_WORK TO DO_.
Copy out the material below word for word, leaving out the pictures.

** start of LISTING **

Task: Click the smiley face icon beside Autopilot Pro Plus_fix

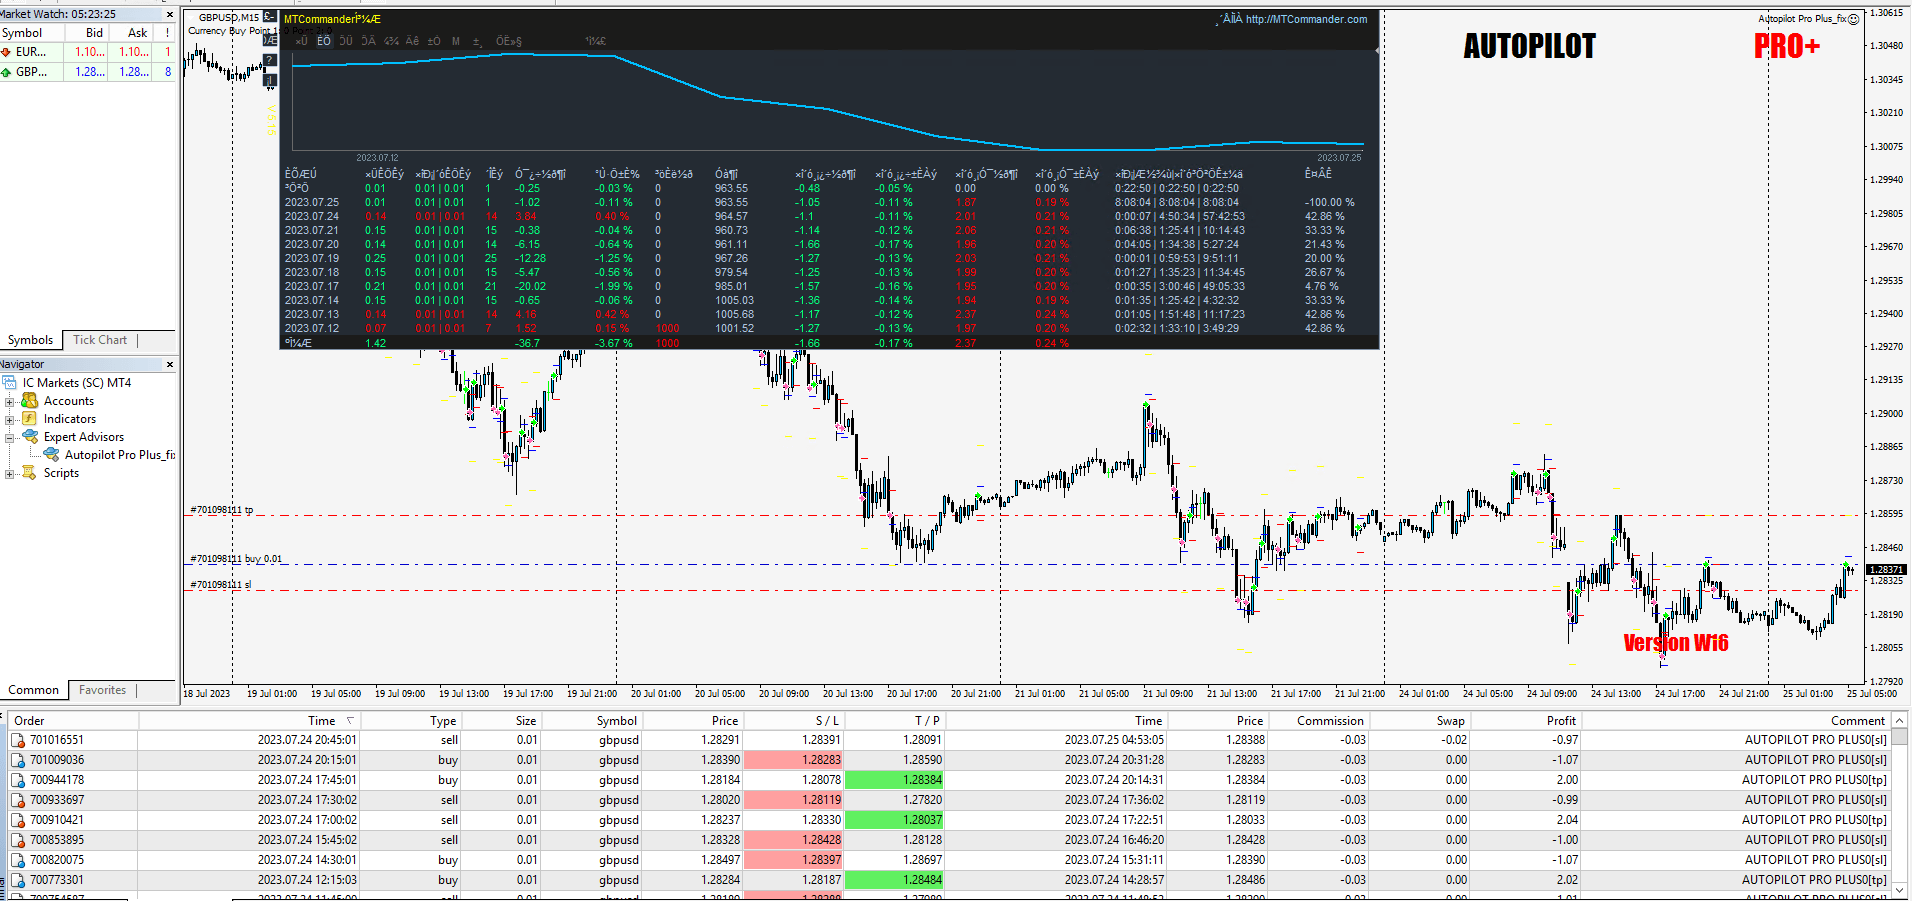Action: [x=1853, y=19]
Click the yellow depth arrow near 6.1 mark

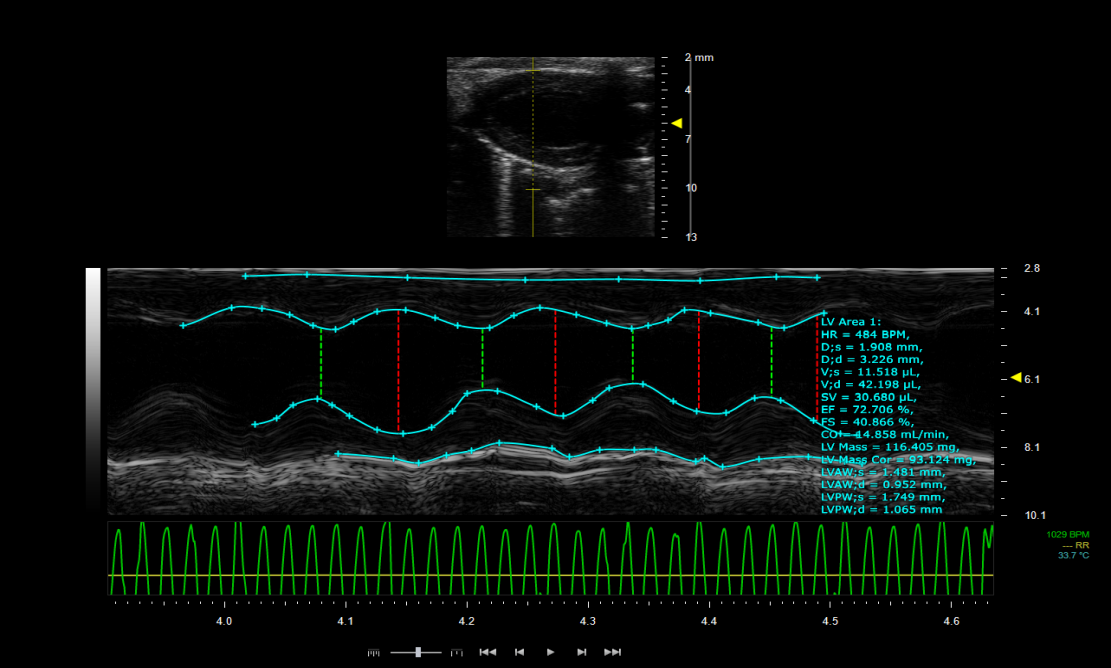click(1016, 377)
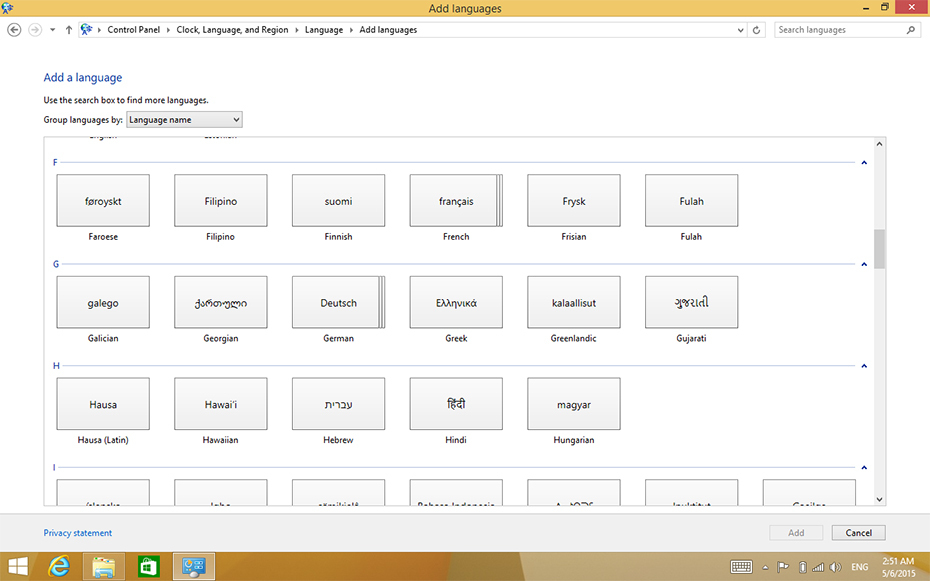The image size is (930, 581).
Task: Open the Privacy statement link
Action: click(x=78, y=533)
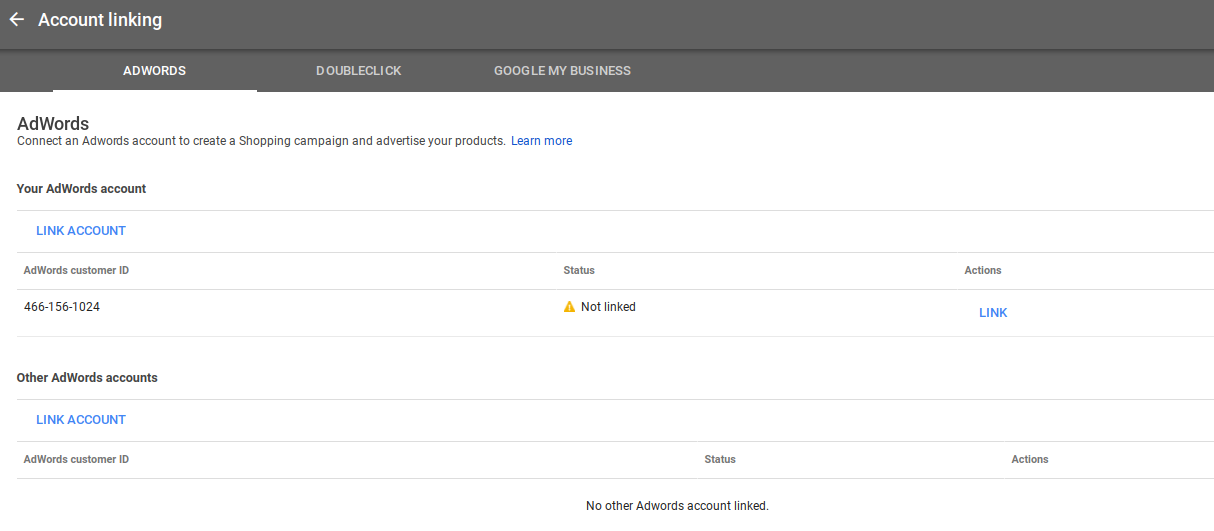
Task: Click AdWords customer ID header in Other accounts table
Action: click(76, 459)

** end of LISTING **

_OUTPUT OF THE TASK_.
Task: Click the smiley face icon beside Autopilot Pro Plus_fix

Action: [x=1853, y=19]
Click the yellow depth arrow near 6.1 mark

click(1016, 377)
The image size is (930, 581).
Task: Open the Privacy statement link
Action: click(x=78, y=533)
Task: Click AdWords customer ID header in Other accounts table
Action: click(76, 459)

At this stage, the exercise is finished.